Nesterov accelerated gradient adapted for prototype-based models.

Implements Nesterov momentum in Euclidean parameter space. For Riemannian models, the prototypes are stored in flattened form and the manifold projection is handled by _post_update().

The momentum buffer provides O(1/t^2) convergence rate versus O(1/t) for vanilla gradient descent on convex objectives.

Update rule:

\[v_{t+1} = \mu \cdot v_t + g_t \theta_{t+1} = \theta_t - \eta \cdot (\mu \cdot v_{t+1} + g_t)\]

This is the Nesterov variant where the lookahead is incorporated into the update (Sutskever et al. 2013 reformulation).

Parameters:

learning_rate (float) – Step size. Default: 0.01.
momentum (float) – Momentum coefficient (0 < mu < 1). Higher values give more momentum. Default: 0.9.

Return type:

optax.GradientTransformation

Notes

For Riemannian models where prototypes live on manifolds, the manifold retraction (projection back to manifold) is handled by the model’s _post_update() method. This optimizer provides the accelerated gradient direction; the model ensures the result stays on the manifold.

For true Riemannian Nesterov (with parallel transport), use this optimizer with Riemannian models that implement _post_update with manifold projection.

Examples

>>> from prosemble.core.optimizers import riemannian_nesterov
>>> optimizer = riemannian_nesterov(learning_rate=0.01, momentum=0.9)

Regularization¶

Regularization techniques for prototype-based models.

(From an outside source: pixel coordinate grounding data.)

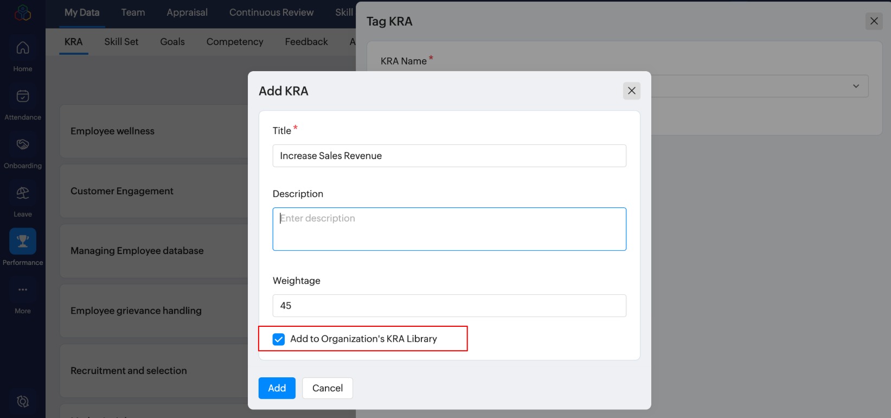The height and width of the screenshot is (418, 891).
Task: Close the Add KRA dialog
Action: [x=631, y=91]
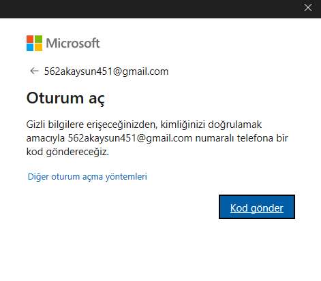This screenshot has height=281, width=321.
Task: Click the green square of the Microsoft logo
Action: pos(38,39)
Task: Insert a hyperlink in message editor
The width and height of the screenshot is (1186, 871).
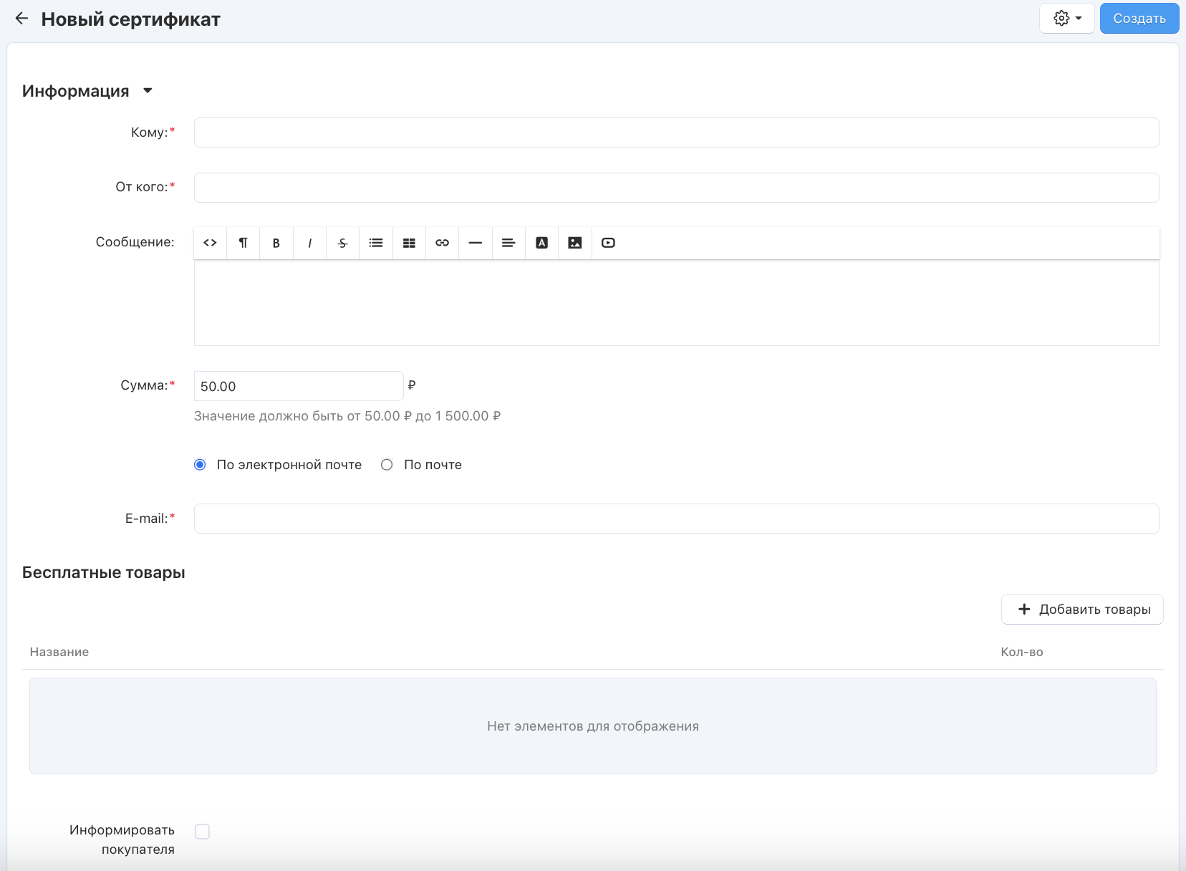Action: tap(443, 243)
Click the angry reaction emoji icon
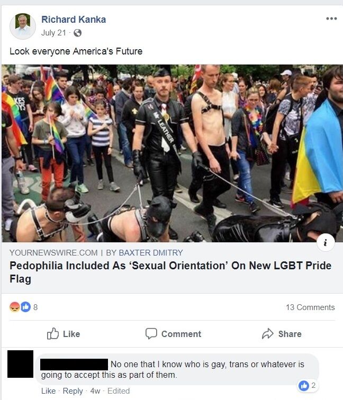This screenshot has width=343, height=400. click(x=14, y=307)
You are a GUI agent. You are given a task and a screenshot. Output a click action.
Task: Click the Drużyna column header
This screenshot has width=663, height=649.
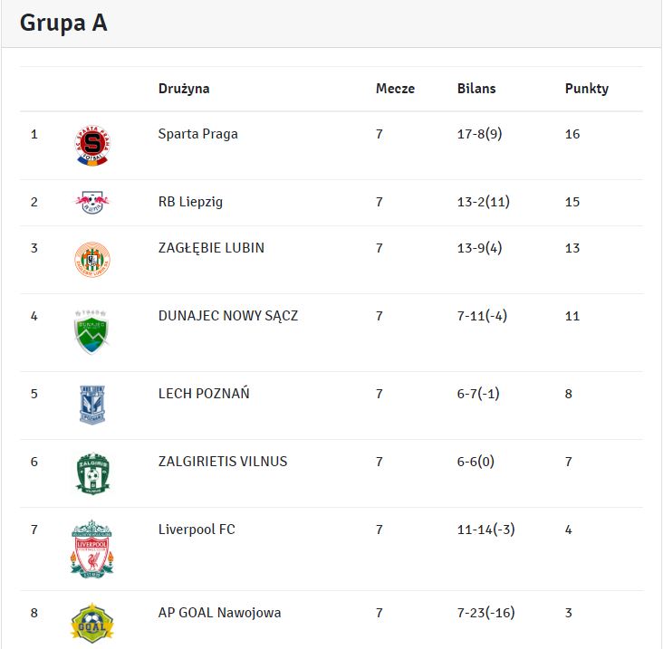point(184,89)
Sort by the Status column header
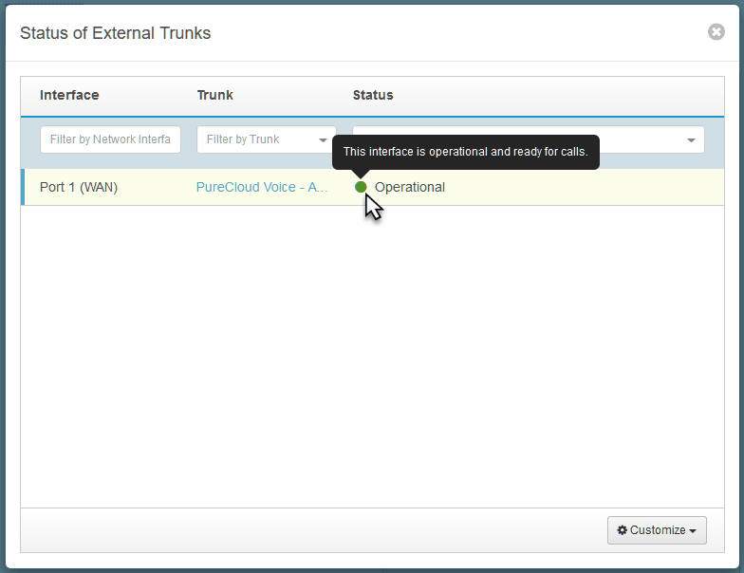Screen dimensions: 744x573 point(373,95)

Provides reusable loss-level regularization terms that can be composed with any model’s _compute_loss method:

prototype_diversity_loss: DPP-inspired repulsion between same-class prototypes.
sparse_relevance_proximal: Elastic net proximal step for relevance vectors (soft-thresholding).

References

prosemble.core.regularization.prototype_diversity_loss(prototypes, proto_labels, sigma_div=1.0)[source]¶

Compute DPP-inspired diversity regularization for same-class prototypes.

Encourages multiple prototypes per class to spread out rather than collapsing to the same point. Uses the log-determinant of the RBF kernel matrix between same-class prototypes.

\[L_{\text{diversity}} = -\sum_c \log\det(K_c + \epsilon I)\]

where \(K_c[i,j] = \exp(-\|w_i - w_j\|^2 / (2\sigma^2))\).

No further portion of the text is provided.